▸ Problem requirements: Beginning with the line that includes "Where should I" and ending with the last line of the entries below, set down each line exactly; include no pictures.

▸ Data listing:
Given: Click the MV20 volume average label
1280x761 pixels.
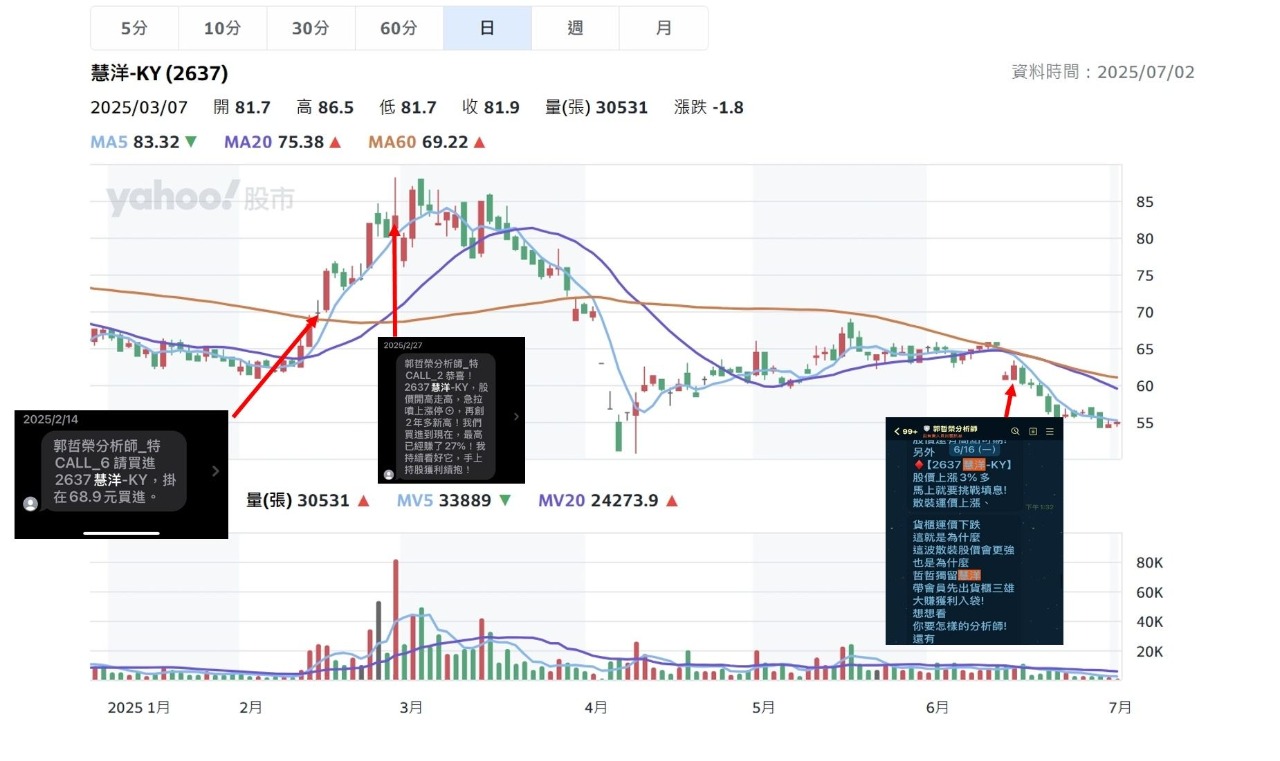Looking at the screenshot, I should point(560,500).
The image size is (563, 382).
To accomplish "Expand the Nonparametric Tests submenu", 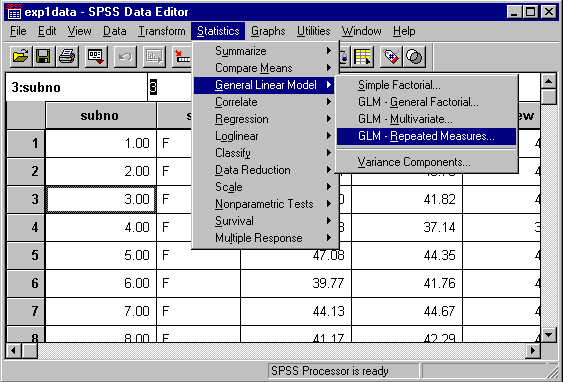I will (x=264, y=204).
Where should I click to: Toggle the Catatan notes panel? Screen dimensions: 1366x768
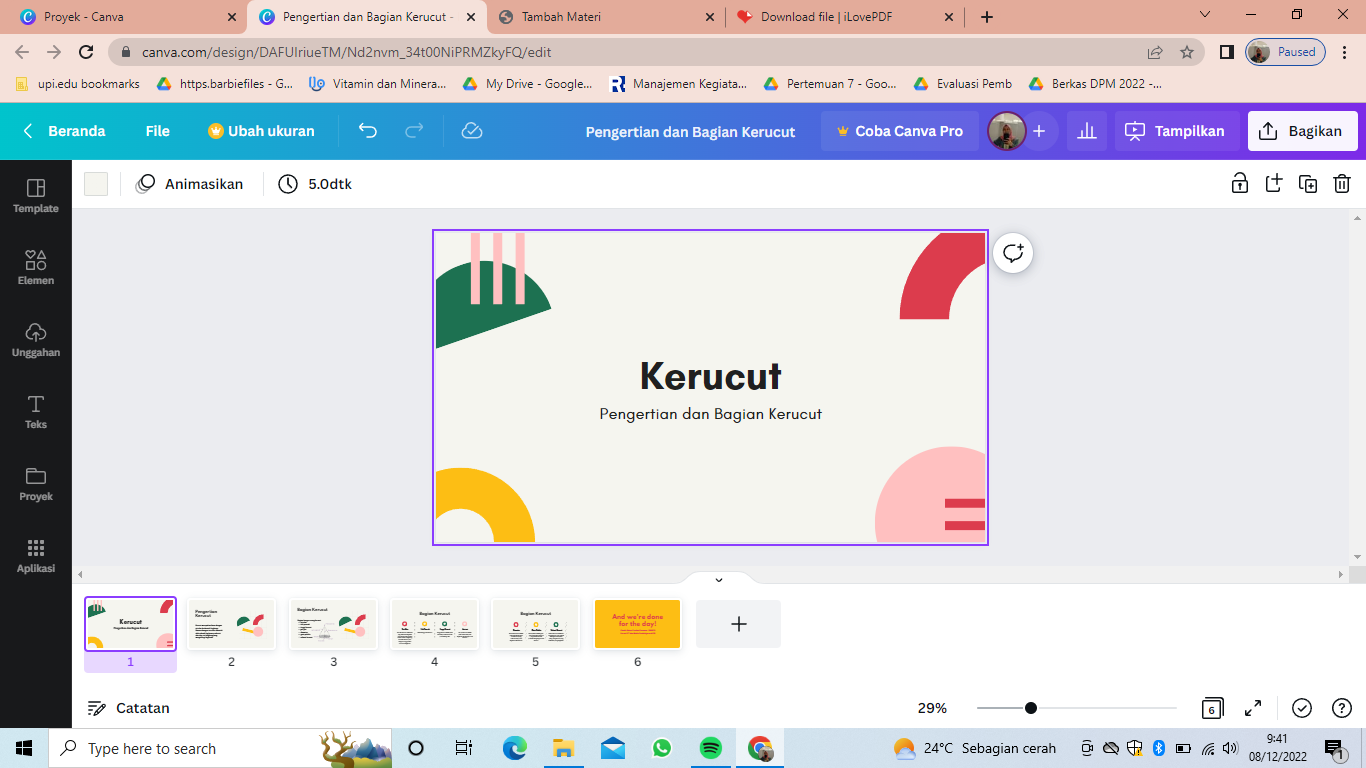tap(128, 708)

▸ Solution:
Where should I click to: Toggle the Catatan notes panel? Screen dimensions: 1366x768
tap(128, 708)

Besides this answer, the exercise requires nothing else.